According to Lariviere, the reserve has a bylaw that calls for dangerous dogs to be tied up and stray dogs to be "gotten rid of as humanely as possible."

He could not say what breed the dogs involved in the attack were, but he said members of the community had previously complained about the dogs' aggressive behaviour.

The boy's uncle, Lawrence Iron, told CTV News his nephew was attacked by the dogs as he walked to his cousin's house -- a trek he made nearly every morning.

"That's where he was going, and on the way there, close to the house, a bunch of dogs attacked him," Iron said. "It's really hard, especially on the father and me as a brother. It's hard on me too."

The incident is the second dog attack in the province in less than a year.

Last fall, six-year-old Shiloh Berscheid was badly bitten by a pack of dogs as he played outside the village of Ile a la Crosse, Sask.

Berscheid had to be flown to a hospital in Saskatoon so plastic surgeons could close large gashes across his face. He received 60 stitches.

In 2006, five-year-old Alberta boy Lance Loonskin was mauled to death by a pack of dogs on the North Tallcree reserve.

And that same year, two boys were mauled to death in Manitoba. A two-year-old lost his life to a pack of dogs on the Hollow Water reserve, while a three-year-old boy was killed on the Sayisi reserve.

Dr. Richard Herbert, who works on improving infrastructure on First Nations communities in northern Ontario, said the problem is ubiquitous across Canada's First Nations communities.

"It's right across the board," Herbert, of Christian Aboriginal infrastructure Developments (CAID), told in a telephone interview. "All First Nations have the problem, and the more remote the First Nation, the worse the problem."

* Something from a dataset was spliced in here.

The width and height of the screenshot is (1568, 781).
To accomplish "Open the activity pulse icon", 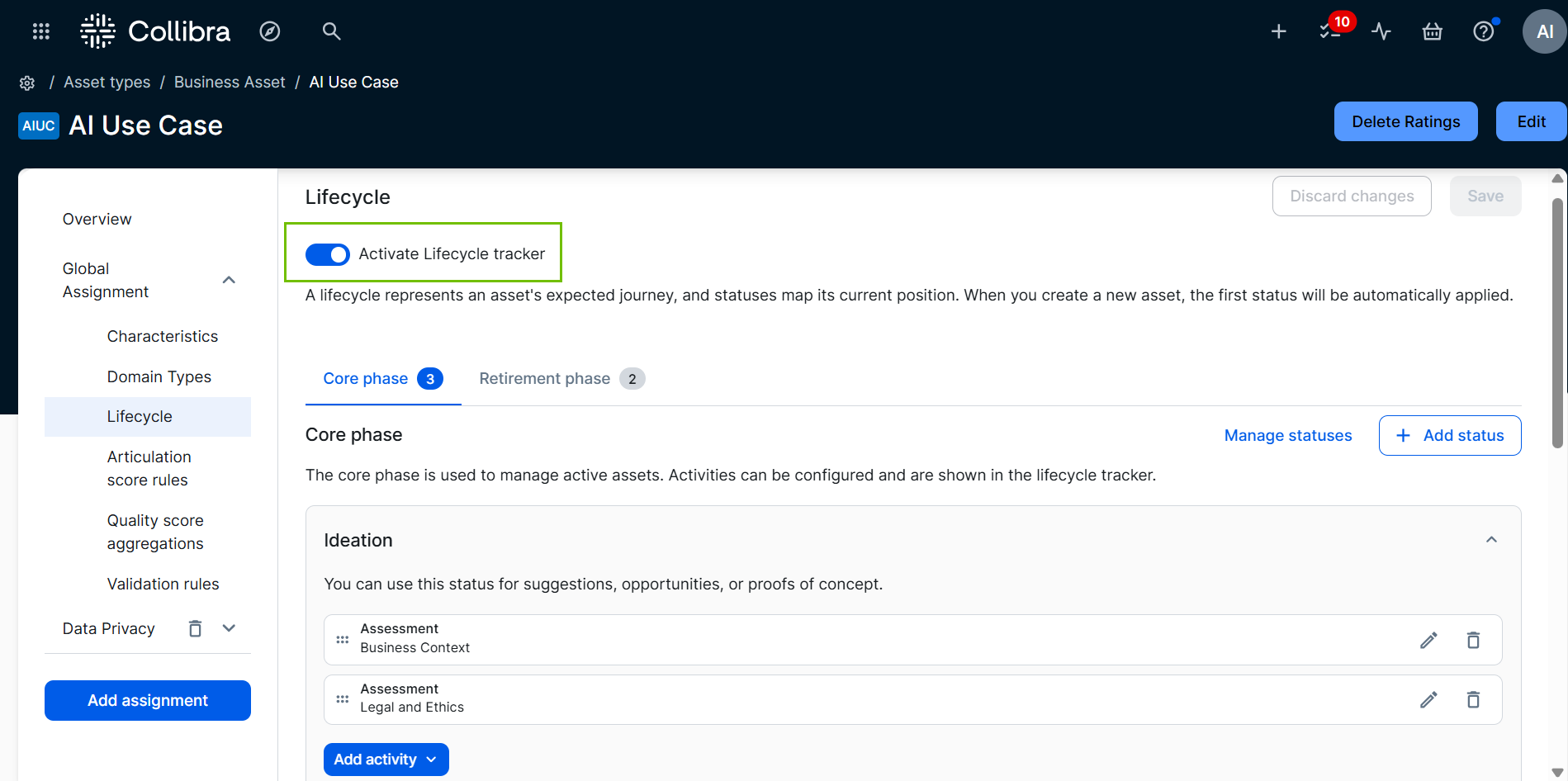I will [x=1381, y=31].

According to Herbert, a major cause of the problem is a lack of infrastructure on reserves for dog management.

The federal government does not have an agency that can set up veterinary services on reserves, and reserves are not municipalities, so they cannot operate spay and neuter clinics, Herbert said.

And because dogs breed twice a year, the population explodes and becomes a nuisance to the community.

Domesticated dogs can get together with wild dogs and hunt in a pack, and the pack mentality can lead them to maim or kill a human.

"When dogs get together they change their behaviour and they start hunting as a pack. If the lead dog decides to choose a child to chase, the whole pack will hunt that child," Herbert said.

"How do you protect yourself? I wouldn't even know because if a dog pack came at you and just went into that frenzy, you're going to die."